Antiepilépticos, desses comprados em farmácias, também estavam no arsenal farmacológico utilizado. Não havia sucesso, todas as tentativas de se suspender o sedativo, eram interrompidas por mais convulsões. Os médicos substituíram as combinações de medicamentos, e o potente sedativo era restituído.

Dois meses se passaram sem o mínimo progresso. Enquanto a equipe médica elucubrava sobre tratamentos, uma das visitas de Luís, rotineiramente, tentava curá-lo com imposição de mãos. Os médicos e a visita empatavam no insucesso. Nós humanos, às vezes, nos apegamos a mistérios errados.

É extremamente raro esclerose múltipla provocar crises epilépticas, mais raros ainda são os ataques intratáveis e intermináveis, como os que Luís encarava. No entanto, a esclerose múltipla foi responsabilizada pelo estado de mal do rapaz, após extensa investigação laboratorial.

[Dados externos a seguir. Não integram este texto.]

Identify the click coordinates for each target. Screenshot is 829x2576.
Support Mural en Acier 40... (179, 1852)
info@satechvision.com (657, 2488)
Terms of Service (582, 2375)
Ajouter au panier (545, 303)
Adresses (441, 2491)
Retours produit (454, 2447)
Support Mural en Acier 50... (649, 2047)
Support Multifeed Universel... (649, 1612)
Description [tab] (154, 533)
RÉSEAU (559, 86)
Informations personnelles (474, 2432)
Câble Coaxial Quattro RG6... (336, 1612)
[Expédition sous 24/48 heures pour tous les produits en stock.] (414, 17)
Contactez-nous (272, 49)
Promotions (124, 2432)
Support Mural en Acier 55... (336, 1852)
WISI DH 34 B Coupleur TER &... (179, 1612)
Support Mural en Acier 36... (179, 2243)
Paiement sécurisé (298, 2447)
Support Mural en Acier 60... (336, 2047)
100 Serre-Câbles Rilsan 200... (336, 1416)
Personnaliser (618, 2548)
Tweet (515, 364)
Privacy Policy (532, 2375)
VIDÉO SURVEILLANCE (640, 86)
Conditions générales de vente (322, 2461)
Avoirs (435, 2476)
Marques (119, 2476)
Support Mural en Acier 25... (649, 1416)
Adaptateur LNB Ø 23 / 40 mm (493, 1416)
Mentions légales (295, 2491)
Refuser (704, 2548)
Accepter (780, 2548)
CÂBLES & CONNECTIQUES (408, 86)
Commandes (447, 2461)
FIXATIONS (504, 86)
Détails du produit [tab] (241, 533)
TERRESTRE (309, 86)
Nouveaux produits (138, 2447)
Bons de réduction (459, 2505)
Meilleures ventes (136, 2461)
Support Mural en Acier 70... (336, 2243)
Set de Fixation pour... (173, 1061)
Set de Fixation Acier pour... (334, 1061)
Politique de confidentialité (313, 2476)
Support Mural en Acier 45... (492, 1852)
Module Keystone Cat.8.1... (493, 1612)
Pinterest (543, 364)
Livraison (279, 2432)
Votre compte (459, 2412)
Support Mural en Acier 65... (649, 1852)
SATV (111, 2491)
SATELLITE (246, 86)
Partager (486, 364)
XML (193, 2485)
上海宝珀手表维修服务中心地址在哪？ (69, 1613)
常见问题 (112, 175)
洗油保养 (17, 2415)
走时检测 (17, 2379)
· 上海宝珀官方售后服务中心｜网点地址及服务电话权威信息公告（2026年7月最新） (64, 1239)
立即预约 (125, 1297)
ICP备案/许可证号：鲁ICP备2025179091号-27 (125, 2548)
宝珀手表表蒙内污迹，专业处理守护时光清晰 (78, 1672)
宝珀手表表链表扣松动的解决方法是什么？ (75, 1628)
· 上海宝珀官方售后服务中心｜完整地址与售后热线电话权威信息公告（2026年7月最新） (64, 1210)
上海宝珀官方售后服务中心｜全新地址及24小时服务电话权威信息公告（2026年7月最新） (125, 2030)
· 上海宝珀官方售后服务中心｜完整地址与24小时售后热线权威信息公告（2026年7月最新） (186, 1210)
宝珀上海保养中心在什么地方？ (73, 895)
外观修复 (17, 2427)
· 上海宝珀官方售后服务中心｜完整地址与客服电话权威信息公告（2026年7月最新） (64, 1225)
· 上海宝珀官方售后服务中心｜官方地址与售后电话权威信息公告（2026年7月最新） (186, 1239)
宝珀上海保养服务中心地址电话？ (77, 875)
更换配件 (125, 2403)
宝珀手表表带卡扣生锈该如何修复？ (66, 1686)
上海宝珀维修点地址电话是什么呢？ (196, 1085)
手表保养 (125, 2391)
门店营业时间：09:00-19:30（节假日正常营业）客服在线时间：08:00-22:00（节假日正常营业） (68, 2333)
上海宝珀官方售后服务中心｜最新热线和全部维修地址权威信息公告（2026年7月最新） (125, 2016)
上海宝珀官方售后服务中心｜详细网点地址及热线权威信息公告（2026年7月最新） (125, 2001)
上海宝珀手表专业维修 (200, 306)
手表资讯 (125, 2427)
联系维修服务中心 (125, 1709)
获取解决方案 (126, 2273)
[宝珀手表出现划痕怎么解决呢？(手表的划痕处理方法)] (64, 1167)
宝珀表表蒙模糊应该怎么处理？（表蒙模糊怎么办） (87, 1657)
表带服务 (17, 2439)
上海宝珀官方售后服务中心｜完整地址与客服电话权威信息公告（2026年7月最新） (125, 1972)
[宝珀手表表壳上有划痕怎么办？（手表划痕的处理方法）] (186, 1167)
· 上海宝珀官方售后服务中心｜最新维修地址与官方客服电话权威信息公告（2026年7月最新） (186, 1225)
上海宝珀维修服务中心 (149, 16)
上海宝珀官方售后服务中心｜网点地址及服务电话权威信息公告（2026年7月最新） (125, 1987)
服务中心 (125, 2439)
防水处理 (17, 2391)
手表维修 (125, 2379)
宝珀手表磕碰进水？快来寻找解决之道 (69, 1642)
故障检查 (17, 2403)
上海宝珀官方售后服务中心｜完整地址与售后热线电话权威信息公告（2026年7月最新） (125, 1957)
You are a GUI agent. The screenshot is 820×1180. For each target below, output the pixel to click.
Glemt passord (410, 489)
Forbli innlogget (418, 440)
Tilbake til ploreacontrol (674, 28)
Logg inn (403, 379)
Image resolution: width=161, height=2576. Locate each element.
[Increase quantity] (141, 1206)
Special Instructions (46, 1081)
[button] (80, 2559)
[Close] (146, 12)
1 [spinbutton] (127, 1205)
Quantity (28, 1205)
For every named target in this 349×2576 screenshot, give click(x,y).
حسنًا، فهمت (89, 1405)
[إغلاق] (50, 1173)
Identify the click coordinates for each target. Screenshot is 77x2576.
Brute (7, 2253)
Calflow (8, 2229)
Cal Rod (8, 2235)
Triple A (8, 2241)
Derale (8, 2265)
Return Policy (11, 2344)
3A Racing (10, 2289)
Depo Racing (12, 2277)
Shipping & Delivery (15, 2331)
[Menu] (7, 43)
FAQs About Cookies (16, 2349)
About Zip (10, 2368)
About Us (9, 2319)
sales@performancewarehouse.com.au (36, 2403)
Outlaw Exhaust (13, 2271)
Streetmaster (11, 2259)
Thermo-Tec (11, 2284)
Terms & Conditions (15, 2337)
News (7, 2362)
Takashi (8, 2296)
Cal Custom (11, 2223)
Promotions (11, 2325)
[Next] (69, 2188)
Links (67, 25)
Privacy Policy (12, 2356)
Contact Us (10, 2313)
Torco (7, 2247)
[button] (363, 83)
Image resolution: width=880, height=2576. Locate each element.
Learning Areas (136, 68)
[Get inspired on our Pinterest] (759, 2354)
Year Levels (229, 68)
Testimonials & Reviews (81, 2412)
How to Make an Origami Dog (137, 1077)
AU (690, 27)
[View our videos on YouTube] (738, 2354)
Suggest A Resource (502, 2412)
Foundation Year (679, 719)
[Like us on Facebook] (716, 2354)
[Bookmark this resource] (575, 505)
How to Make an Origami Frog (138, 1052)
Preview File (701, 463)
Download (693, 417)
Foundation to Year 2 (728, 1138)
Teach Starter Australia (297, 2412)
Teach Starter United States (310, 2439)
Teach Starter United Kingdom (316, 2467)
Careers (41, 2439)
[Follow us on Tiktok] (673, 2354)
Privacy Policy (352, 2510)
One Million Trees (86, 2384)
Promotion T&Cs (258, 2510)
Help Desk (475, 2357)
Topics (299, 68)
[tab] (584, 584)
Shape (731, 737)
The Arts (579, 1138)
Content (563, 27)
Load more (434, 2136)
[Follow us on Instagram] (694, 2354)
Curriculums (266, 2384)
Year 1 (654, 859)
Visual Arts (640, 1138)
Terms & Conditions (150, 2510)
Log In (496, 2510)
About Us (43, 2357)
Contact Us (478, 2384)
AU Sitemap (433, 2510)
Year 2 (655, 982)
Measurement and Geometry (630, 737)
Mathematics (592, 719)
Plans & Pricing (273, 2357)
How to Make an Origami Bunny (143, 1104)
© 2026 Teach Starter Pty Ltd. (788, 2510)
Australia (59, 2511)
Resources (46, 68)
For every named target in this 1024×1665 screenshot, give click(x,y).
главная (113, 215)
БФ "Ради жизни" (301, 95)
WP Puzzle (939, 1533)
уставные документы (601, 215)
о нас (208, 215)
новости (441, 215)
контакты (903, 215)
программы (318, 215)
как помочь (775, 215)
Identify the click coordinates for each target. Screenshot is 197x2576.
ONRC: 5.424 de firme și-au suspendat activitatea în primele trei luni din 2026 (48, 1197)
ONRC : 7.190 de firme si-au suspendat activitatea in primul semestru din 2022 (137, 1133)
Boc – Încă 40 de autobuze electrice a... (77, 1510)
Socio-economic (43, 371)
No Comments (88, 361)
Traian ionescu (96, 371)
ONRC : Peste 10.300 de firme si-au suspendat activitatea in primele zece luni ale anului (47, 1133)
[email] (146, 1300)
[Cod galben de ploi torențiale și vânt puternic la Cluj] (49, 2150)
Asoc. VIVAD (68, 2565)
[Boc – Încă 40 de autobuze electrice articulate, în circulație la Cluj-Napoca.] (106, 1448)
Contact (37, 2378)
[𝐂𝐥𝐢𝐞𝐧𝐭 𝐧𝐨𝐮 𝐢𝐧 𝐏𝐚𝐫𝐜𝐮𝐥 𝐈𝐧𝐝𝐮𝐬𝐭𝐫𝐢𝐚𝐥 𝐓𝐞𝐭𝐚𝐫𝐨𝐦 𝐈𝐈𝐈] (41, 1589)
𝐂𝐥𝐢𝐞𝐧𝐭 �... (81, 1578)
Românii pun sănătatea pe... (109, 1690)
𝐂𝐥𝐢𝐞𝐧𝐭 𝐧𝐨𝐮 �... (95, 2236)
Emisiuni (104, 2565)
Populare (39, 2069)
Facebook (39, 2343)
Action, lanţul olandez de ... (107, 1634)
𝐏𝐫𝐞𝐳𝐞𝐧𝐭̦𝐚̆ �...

O tratamento contra as inflamações foi modificado, intensificado. Em paralelo os médicos contrariaram bulas de remédios e livros de medicina, ao prescreveram em dose altíssima um específico anticonvulsivante. Os textos ignorados explicavam que tal droga deveria ser utilizada ao paciente, inicialmente, em dose pequena, em semanas, gradualmente aumentada. A situação crítica favorecia a heterodoxia.

Para muitos problemas, a solução ainda não foi descrita. Deu certo, Luís se recuperou.

Referências:

1--Neligan A, Shorvon S The history of status epilepticus and its treatment. Epilepsia, 50(Suppl. 3):56–68, 2009 doi: 10.1111/j.1528-1167.2009.02040.x

2- Calabrese M, Castellaro M Epilepsy in multiple sclerosis: The role of temporal lobe damage. Multiple Sclerosis Journal 2017, Vol. 23(3) 473– 482 DOI: 10.1177/1352458516651502.

3 - Spatt J, Goldenberg G, Mamoli B. Epilepsia partialis continua in multiple sclerosis. Lancet 1995;345:658–9.